Problem statement: Bring together all lines of the material below that contain the string "Toggle".

● ● ● ● ●

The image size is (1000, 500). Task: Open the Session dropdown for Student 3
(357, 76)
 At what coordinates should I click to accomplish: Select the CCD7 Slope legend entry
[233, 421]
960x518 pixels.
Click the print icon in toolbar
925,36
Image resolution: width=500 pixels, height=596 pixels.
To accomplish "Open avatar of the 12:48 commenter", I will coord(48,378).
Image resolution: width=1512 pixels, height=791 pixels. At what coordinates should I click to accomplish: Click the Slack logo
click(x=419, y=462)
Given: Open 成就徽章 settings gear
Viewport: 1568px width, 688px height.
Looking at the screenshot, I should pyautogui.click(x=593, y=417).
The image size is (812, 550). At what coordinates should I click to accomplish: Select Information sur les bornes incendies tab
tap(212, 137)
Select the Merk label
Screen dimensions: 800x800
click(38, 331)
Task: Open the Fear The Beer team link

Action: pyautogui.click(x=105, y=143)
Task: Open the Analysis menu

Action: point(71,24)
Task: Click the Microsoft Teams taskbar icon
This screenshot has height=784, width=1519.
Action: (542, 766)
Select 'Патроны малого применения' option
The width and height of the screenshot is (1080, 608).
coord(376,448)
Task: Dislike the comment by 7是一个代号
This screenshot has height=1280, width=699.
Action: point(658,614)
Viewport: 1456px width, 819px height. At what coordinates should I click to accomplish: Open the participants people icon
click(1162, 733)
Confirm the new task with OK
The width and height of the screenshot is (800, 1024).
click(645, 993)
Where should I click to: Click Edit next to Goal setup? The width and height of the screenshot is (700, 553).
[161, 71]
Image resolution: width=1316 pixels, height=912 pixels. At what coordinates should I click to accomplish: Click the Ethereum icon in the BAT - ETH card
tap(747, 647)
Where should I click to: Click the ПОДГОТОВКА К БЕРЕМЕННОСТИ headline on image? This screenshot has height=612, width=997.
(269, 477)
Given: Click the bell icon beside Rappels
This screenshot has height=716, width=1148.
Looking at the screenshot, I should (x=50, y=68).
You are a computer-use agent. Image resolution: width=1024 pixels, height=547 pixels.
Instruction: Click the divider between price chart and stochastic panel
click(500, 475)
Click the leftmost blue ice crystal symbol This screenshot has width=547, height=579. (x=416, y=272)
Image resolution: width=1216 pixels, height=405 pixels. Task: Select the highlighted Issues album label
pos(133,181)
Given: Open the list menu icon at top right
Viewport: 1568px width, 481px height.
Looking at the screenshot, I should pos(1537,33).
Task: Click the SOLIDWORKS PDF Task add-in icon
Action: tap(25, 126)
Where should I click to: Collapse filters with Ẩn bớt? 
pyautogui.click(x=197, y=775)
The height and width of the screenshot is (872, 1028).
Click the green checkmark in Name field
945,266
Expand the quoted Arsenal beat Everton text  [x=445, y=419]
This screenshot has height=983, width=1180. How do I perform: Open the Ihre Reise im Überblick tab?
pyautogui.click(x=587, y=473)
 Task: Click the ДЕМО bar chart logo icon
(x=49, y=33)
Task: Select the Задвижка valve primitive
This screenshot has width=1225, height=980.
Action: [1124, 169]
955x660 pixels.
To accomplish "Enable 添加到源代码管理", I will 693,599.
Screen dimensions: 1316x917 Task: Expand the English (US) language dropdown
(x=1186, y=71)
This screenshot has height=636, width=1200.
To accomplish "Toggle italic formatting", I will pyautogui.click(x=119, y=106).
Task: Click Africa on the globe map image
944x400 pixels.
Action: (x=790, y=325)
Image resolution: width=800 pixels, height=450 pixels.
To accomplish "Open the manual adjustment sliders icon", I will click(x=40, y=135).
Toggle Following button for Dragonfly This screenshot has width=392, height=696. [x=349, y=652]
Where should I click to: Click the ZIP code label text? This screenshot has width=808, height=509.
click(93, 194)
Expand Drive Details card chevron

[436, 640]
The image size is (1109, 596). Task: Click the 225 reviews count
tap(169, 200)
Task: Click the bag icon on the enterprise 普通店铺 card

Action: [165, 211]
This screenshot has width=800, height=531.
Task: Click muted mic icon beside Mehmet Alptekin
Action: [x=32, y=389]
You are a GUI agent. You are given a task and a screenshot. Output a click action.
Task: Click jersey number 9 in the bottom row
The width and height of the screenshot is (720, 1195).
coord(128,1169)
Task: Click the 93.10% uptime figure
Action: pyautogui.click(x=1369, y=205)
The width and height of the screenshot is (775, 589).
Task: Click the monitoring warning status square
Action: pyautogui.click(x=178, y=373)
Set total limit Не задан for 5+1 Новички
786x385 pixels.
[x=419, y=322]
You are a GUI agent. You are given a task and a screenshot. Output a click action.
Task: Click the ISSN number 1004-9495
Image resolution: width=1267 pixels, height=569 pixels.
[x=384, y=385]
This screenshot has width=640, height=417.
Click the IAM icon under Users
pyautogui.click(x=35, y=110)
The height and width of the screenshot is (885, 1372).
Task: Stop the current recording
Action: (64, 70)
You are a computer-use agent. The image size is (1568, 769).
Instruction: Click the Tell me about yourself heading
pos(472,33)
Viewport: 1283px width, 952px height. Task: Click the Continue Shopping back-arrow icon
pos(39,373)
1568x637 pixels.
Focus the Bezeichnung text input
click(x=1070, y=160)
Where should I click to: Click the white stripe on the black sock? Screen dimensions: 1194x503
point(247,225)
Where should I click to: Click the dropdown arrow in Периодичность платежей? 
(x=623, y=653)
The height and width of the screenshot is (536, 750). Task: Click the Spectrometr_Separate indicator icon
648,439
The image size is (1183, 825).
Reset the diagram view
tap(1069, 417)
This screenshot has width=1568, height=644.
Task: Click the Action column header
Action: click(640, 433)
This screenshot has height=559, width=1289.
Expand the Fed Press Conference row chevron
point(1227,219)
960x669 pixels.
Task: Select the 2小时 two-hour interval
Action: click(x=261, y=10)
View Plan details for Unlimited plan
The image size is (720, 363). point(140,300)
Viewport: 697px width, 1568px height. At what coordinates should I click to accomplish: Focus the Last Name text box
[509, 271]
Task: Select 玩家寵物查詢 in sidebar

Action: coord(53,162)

● ● ● ● ●

Written response:
To accomplish "Toggle italic formatting", I will pyautogui.click(x=119, y=106).
Toggle Following button for Dragonfly This screenshot has width=392, height=696. [x=349, y=652]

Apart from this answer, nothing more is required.